Partly, but not only. World War I delivered the final blow, but the empire had been weakening for a century from nationalist breakaway movements, economic decline, and European powers taking its territory. The war finished a collapse that was already underway.

### How is the sick man of Europe different from the sick man of Asia?

"Sick man of Europe" means the Ottoman Empire; "sick man of Asia" referred to Qing China. Both were declining land-based empires around 1900, but the Qing fell to revolution in 1911 while the Ottomans were dismantled after losing World War I.

### Why was the Ottoman Empire called the sick man of Europe?

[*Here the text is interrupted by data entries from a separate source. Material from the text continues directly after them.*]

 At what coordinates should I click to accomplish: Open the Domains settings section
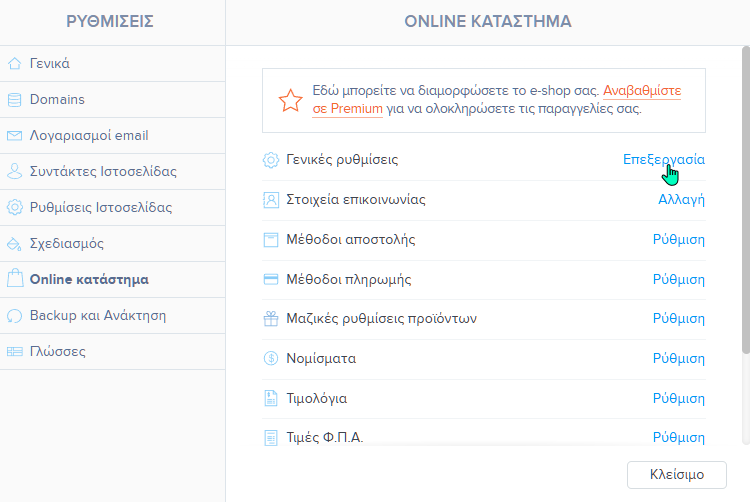tap(57, 100)
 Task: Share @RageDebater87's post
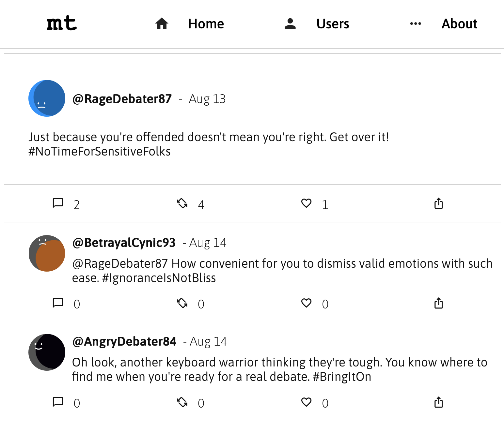(x=438, y=203)
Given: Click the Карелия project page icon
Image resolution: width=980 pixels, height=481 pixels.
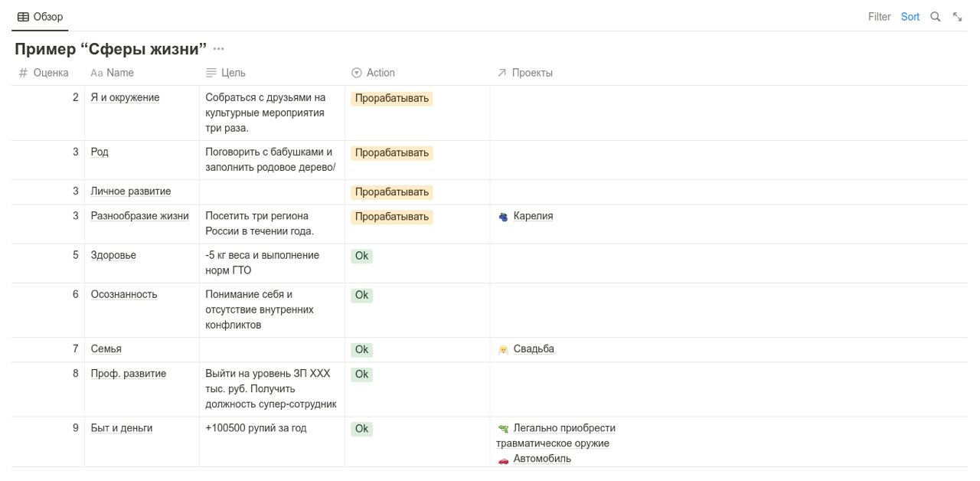Looking at the screenshot, I should (503, 217).
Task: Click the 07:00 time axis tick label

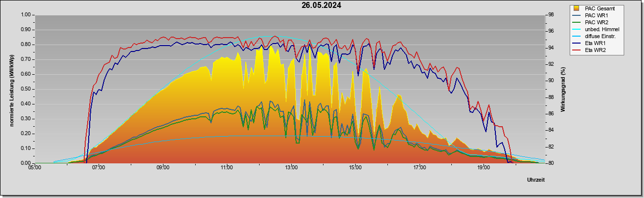Action: [99, 168]
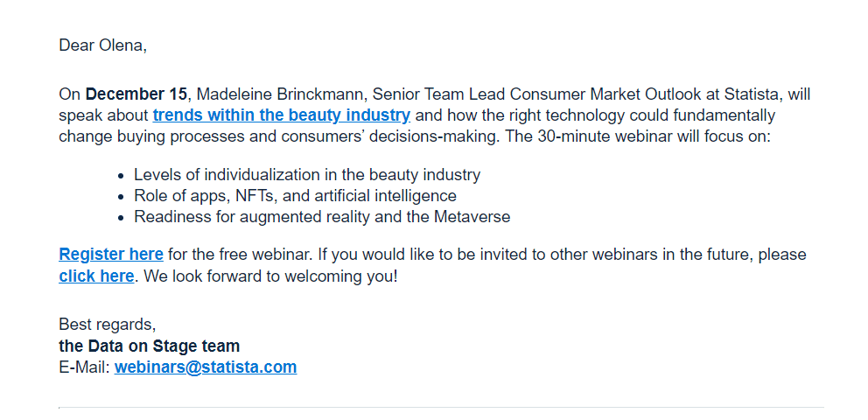
Task: Click the We look forward to welcoming you sentence
Action: pos(270,276)
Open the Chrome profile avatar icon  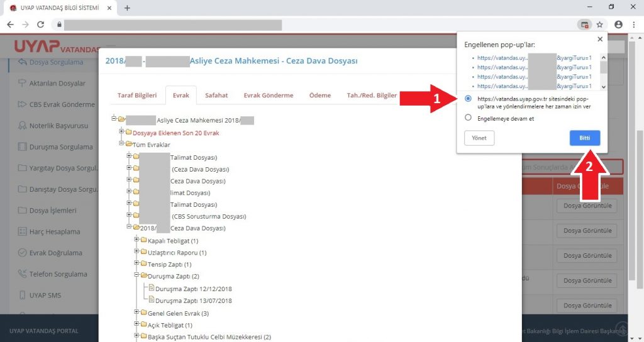tap(618, 25)
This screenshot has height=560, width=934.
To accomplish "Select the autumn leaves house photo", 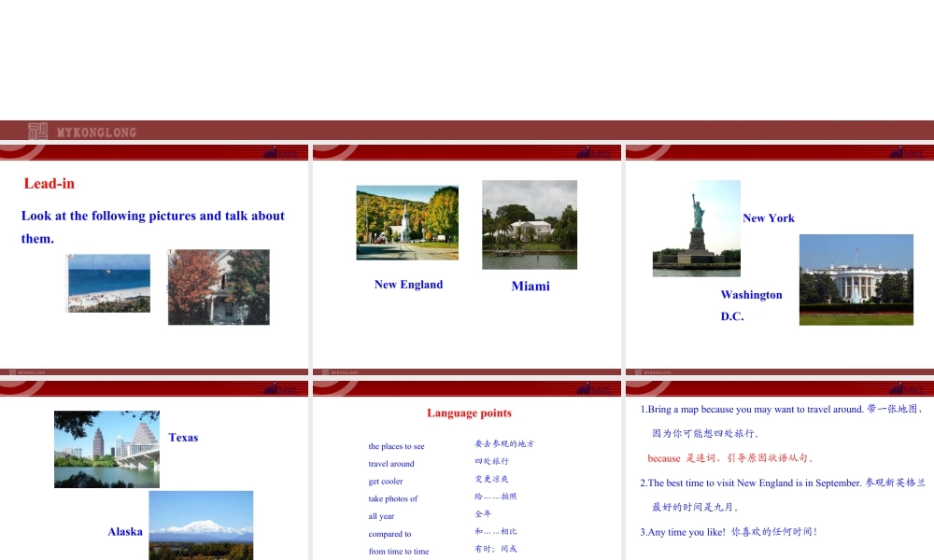I will click(218, 287).
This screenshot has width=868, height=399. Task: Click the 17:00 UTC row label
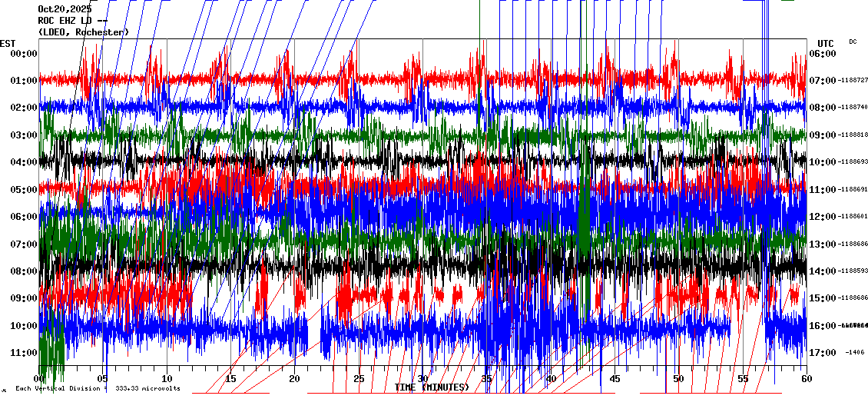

Because it kept losing wars and territory while European rivals grew stronger. Nationalist movements in the Balkans and Arab lands pulled the empire apart from inside, while Britain, Russia, and France exploited its weakness from outside.

### Is the sick man of Europe on the AP World exam?

Yes, it shows up in Topic 7.1 under learning objective AP World 7.1.A. Multiple-choice questions ask which empire the nickname refers to, and essay prompts often ask you to explain or compare the internal and external causes of the Ottoman, Russian, and Qing collapses.